The “playroom” area of the basement was rather spacious and if given the right resources, could have been made much cooler. For rowdy kids, though, it was enough just to have the space to practice karate and almost break my neck in a failed back somersault attempt. Company was the only reason to play down in the basement. And again, it was cool before ANOES. If I ever had to go down into the basement alone…at night, there was always a looming presence of fear just flickering my panic switch on and off. During daylight hours all was well. There were only a few occasions when the basement fright would ignite the engine to flee up the stairs and out of harms way.

And fuck those stairs.

Ever peer down a stairwell into a dark room? Wow, just an amazing and simple way to produce fear in just about anyone. Why, because there was always the possibility that maybe something not right was waiting for me in the darkness. Metaphorically, that feeling of the unknown present still eats away at my courage cookies.

I take back every bit of energy I gave you. You’re nothing. You’re shit.

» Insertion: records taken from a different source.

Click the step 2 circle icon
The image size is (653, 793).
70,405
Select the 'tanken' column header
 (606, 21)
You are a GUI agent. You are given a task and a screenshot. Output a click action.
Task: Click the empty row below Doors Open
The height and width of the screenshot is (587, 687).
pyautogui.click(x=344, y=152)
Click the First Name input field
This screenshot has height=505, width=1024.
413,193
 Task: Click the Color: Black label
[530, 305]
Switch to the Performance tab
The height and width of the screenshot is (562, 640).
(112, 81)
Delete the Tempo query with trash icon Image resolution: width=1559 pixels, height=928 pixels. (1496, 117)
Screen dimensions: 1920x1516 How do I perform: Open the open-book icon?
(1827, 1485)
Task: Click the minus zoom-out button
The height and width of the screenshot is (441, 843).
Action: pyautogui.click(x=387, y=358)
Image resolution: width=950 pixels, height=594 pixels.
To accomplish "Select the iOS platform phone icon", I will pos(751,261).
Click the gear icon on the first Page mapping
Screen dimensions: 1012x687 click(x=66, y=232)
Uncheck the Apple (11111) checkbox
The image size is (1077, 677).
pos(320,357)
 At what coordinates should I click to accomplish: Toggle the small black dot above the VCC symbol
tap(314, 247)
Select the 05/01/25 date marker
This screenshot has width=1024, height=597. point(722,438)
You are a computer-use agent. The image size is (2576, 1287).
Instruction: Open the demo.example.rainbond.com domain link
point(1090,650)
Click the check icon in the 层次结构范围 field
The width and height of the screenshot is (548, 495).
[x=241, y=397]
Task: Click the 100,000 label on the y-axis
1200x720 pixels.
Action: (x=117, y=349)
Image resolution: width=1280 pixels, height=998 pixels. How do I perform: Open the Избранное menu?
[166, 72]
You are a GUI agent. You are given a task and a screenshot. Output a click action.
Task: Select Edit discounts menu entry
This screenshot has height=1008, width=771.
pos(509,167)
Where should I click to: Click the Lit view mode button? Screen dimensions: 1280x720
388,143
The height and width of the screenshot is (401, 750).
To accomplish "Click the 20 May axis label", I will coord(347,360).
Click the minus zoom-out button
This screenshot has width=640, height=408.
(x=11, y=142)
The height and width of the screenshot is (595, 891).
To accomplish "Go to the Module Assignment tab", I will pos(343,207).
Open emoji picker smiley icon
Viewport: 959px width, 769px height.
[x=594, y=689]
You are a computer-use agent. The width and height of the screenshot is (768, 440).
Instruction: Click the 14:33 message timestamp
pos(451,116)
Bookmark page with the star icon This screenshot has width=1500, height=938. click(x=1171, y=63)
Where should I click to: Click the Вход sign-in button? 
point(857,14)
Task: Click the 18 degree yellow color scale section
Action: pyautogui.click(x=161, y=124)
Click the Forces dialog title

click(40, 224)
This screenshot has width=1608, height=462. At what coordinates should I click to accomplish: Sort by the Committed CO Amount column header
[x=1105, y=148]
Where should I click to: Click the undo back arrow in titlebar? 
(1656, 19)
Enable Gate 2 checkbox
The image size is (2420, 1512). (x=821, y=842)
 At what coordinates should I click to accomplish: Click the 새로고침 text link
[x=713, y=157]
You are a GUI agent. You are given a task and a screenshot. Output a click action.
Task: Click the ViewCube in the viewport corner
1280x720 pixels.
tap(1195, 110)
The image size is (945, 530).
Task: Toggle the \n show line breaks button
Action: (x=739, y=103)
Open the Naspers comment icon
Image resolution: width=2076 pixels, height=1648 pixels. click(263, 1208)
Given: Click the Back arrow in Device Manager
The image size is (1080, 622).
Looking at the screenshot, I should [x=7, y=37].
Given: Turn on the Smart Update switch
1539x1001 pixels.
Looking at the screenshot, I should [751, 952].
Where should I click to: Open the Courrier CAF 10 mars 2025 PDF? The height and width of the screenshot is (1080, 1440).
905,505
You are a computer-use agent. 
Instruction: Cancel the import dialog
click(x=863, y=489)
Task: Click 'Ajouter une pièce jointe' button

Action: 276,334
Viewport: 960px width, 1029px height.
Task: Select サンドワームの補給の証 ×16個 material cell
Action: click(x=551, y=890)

Freddy Kruger was for me the epitome of fear because he attacked you when you were most vulnerable. The reasons why or how Freddy became the clawed necromancer went way over my head as a child but was definitely the true horror of the story. Dreams should be a rest haven for your fears; however, some fears are inescapable and transcend into your reality. That’s when you must act. Nancy did figure out this much in the movie: face the fear. Beat it senseless until it releases the stranglehold on your dreams so that when you finally sleep, you won’t regret to never have fought.